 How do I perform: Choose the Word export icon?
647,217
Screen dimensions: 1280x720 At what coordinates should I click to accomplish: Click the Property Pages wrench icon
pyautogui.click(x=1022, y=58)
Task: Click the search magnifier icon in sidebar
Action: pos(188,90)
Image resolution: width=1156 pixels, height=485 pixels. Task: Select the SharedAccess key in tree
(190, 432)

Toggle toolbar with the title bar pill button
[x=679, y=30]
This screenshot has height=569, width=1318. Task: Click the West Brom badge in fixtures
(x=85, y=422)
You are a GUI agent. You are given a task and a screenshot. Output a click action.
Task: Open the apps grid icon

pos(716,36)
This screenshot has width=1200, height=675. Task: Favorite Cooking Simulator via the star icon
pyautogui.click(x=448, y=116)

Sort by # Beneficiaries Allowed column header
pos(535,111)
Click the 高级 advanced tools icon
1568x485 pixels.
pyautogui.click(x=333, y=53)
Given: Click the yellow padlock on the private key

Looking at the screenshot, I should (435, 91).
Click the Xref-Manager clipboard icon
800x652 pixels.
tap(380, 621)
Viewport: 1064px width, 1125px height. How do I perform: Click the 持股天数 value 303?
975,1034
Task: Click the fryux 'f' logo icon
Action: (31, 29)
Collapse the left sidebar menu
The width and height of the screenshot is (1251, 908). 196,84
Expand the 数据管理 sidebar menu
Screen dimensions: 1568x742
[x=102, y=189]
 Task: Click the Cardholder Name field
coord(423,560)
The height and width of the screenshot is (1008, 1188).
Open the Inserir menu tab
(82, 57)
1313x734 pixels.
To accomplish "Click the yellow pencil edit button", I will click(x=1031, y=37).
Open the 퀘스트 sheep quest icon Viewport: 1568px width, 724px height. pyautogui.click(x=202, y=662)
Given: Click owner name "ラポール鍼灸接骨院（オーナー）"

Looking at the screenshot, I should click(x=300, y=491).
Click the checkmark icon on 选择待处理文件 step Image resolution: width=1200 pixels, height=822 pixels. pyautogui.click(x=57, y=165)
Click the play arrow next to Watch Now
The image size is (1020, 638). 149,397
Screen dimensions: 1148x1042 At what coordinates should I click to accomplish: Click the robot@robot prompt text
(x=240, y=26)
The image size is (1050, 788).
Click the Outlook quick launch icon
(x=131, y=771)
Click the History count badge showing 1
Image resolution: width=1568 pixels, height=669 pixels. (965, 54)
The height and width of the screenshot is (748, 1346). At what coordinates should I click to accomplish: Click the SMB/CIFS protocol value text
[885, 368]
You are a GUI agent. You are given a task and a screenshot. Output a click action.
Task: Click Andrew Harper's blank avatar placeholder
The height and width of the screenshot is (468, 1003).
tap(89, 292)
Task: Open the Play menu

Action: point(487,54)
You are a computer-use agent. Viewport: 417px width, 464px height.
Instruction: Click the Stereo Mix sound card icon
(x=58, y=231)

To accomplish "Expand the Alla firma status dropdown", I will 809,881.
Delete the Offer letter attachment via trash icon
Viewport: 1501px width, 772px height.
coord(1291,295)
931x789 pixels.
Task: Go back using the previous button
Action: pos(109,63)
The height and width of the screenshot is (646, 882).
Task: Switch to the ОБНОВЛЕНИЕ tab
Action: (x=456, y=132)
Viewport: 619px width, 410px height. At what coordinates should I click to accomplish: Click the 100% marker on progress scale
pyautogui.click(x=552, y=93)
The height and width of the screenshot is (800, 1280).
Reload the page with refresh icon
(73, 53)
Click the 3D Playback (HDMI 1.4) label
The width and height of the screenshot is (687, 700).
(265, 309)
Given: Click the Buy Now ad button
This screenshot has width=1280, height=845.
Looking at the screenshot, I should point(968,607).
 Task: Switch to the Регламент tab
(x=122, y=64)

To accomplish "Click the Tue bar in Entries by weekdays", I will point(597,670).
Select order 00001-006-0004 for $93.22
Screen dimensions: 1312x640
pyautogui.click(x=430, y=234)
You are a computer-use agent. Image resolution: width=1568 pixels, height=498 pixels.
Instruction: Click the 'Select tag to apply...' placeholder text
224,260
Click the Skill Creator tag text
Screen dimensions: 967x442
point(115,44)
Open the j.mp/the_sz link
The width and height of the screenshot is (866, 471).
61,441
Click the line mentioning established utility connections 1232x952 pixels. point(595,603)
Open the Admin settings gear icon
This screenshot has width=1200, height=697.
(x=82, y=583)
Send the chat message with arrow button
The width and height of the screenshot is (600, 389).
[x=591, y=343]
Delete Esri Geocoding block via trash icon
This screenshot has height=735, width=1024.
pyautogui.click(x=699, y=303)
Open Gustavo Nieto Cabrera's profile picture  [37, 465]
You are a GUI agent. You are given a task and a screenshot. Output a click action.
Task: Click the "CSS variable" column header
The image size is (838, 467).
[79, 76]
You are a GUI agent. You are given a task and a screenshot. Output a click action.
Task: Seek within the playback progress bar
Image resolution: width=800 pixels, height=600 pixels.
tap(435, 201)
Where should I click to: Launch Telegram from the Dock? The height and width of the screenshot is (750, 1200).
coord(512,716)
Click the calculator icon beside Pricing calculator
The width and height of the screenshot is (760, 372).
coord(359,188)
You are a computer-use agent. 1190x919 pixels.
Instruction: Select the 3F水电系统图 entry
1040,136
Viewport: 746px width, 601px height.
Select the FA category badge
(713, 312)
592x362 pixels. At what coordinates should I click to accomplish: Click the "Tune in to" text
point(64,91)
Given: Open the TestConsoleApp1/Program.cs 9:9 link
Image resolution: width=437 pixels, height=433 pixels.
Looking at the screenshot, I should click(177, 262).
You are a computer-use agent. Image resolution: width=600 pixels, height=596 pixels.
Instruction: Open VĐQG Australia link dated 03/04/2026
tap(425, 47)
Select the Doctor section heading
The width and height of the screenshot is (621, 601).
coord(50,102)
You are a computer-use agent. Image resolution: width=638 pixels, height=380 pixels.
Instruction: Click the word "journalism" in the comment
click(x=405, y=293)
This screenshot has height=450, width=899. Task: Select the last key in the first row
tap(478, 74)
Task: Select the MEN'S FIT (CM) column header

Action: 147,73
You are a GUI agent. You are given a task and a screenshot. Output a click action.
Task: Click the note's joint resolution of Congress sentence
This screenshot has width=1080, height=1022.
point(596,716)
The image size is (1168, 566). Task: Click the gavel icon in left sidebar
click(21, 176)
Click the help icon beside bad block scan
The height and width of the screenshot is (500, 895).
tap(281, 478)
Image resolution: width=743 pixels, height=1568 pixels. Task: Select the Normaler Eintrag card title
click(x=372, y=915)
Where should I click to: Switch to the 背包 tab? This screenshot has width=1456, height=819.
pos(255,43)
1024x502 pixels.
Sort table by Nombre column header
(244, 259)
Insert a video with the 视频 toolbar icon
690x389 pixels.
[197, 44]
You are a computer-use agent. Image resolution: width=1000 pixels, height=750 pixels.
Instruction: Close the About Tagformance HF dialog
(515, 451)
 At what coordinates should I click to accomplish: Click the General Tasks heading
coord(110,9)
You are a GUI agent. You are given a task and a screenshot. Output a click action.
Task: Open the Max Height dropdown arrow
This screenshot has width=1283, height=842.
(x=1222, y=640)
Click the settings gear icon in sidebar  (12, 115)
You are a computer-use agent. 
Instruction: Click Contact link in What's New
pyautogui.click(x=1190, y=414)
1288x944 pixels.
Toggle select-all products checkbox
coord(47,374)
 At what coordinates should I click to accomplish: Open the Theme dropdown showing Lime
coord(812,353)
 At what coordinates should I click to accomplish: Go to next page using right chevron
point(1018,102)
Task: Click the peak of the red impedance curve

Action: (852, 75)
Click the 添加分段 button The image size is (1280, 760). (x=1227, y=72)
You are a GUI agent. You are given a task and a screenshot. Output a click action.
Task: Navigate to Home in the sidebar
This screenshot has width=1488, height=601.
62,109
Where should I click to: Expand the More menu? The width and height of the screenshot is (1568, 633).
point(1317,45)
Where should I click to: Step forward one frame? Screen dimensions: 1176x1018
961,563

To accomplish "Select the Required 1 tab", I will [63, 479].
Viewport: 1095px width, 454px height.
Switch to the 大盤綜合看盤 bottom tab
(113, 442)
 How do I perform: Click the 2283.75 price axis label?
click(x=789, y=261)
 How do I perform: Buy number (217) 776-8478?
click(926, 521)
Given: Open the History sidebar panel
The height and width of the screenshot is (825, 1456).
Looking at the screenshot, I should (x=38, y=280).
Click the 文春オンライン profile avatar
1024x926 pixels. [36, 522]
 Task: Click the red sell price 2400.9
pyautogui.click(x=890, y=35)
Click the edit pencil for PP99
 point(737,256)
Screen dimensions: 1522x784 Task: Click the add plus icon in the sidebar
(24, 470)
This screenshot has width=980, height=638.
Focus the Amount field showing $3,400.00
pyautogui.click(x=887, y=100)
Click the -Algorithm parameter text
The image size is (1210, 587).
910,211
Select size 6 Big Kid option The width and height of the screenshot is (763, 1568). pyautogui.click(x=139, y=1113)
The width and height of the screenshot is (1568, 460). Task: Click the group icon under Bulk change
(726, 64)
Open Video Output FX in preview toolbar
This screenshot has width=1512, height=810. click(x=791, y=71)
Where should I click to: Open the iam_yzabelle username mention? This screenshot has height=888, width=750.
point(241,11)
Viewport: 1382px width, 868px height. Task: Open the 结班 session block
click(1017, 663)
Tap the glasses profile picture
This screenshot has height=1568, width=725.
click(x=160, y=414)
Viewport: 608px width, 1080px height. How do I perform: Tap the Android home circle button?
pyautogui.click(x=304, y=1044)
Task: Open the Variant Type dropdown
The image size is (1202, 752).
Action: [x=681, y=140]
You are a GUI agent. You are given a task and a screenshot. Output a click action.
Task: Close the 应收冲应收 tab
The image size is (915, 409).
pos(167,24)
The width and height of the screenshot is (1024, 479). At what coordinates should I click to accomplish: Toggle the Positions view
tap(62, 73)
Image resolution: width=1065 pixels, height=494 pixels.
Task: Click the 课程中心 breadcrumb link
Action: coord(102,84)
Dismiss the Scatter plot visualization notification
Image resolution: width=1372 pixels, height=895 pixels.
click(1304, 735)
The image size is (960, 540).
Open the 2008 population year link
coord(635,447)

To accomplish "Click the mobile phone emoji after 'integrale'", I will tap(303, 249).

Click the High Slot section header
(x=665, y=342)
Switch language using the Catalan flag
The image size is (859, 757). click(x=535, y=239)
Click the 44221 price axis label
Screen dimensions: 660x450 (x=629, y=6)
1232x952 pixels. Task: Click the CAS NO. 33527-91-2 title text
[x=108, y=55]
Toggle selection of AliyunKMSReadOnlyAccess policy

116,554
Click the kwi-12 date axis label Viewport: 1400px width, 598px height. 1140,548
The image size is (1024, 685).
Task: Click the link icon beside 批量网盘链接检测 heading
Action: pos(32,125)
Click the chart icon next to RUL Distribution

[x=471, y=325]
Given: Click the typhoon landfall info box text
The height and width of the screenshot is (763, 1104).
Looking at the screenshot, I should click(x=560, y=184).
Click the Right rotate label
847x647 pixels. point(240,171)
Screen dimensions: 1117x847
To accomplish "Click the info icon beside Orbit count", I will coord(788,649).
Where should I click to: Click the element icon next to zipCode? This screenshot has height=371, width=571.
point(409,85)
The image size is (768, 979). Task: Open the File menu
__________________________________________________
Task statement:
Search the entries for the word "picture", then gather every line that has it.

Exercise solution:
Open Gustavo Nieto Cabrera's profile picture  [37, 465]
Tap the glasses profile picture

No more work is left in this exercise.